Pero del Seminario también quedan recuerdos que se entrecruzan con aquellos. Cuando llegué, en la vieja casona donde estaban las aulas, añosas magnolias dibujaban sombras cambiantes sobre el enorme patio, mientras lo perfumaban con el aroma penetrante de sus flores. Al atardecer, cuando el calor y la quietud del verano norteño desprendiéndose del cielo todavía bruñido por un sol de fuego caían sobre el patio, los gurises que estudiábamos en habitaciones abiertas al corredor que lo circundaba, quedábamos como borrachos de perfume y de luz Ahora, cuando en las pocas casa quintas que aún quedan, veo las viejas, infaltables magnolias de sus añosos patios, aunque no estén en flor, el recuerdo florece envuelto en la luz y el perfume inolvidables de esos tiempos.
Y ya en Montevideo, aunque con catorce años, (en ese entonces éramos en muchos aspectos todavía niños), mi primer contacto con la playa. Al mar lo había visto cuando vine con mi padre por primera vez; pero fue una visión fugaz, sin casi tiempo para el asombro.
En cambio en ese momento, al bajar a la playa de Buceo, donde me llevaron a pasar la mañana los primos Nuñez, quedé asombrado al comprobar la fidelidad con que Carmelo de Arzadum, en la copia de uno de sus cuadros que aparecía en un libro de lectura escolar, reproducía el color dorado de la arena. Parece increíble, pero aunque jamás había visto una playa, me resultó familiar. Tal vez por todo lo que en el pueblo había soñado mirando aquella página pintada de oro y azul. Entonces la inmensidad del mar y la luz de un día de verano, me trajeron el recuerdo del campo y sus distancias.

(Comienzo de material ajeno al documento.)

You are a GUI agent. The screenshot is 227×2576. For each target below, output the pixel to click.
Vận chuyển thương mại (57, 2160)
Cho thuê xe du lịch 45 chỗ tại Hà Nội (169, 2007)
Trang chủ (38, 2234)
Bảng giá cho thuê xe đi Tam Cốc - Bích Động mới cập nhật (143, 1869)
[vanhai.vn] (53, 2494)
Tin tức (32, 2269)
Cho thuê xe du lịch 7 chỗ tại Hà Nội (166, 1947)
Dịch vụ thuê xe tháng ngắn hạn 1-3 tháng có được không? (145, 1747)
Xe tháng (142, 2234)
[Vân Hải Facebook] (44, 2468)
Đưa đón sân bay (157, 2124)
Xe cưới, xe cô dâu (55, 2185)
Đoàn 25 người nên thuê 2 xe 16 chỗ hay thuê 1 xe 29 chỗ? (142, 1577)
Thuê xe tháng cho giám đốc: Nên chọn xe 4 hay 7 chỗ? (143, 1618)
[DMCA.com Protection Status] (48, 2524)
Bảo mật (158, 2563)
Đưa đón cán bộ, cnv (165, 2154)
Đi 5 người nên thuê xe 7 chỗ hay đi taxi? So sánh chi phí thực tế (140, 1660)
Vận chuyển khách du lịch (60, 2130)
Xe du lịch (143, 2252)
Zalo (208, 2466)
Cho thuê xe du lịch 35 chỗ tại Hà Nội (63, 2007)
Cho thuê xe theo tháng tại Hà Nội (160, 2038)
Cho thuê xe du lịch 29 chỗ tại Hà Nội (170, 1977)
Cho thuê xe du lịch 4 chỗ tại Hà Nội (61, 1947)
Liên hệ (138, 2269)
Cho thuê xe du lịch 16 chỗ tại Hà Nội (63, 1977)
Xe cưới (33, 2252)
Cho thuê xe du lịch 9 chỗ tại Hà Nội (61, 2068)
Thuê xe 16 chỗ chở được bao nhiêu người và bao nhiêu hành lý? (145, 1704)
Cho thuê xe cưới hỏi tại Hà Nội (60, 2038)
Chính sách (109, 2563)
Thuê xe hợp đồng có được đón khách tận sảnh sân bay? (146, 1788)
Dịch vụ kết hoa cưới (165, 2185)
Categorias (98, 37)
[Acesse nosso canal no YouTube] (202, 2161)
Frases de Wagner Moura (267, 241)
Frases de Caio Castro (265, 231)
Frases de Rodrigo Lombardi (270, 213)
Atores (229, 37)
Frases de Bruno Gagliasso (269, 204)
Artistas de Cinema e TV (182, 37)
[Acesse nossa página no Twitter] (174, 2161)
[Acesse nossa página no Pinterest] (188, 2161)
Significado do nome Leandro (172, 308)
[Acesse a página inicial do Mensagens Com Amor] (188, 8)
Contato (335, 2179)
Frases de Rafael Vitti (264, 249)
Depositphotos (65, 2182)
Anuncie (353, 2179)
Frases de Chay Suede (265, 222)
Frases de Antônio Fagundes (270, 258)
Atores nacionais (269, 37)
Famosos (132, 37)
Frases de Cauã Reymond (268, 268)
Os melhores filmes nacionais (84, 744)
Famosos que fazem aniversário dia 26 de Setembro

Aunque parezca mentira, yo no estaba muy convencido de que la tierra fuera redonda. Lo creía porque así lo aprendí enseñado por quienes para mí eran infalibles. Pero en mi fuero interno siempre acechaba una duda. Recuerdo que vi un velero alejarse; yo sabía que una de las evidencia era su desaparecer por etapas, desde la quilla al mástil. Entonces me puse a contemplarlo, y cuando se fue perdiendo tal como lo decían, no se me ocurrió otra cosa que decirme: era redonda nomás. Lo que demuestra que no soy proclive a la fe.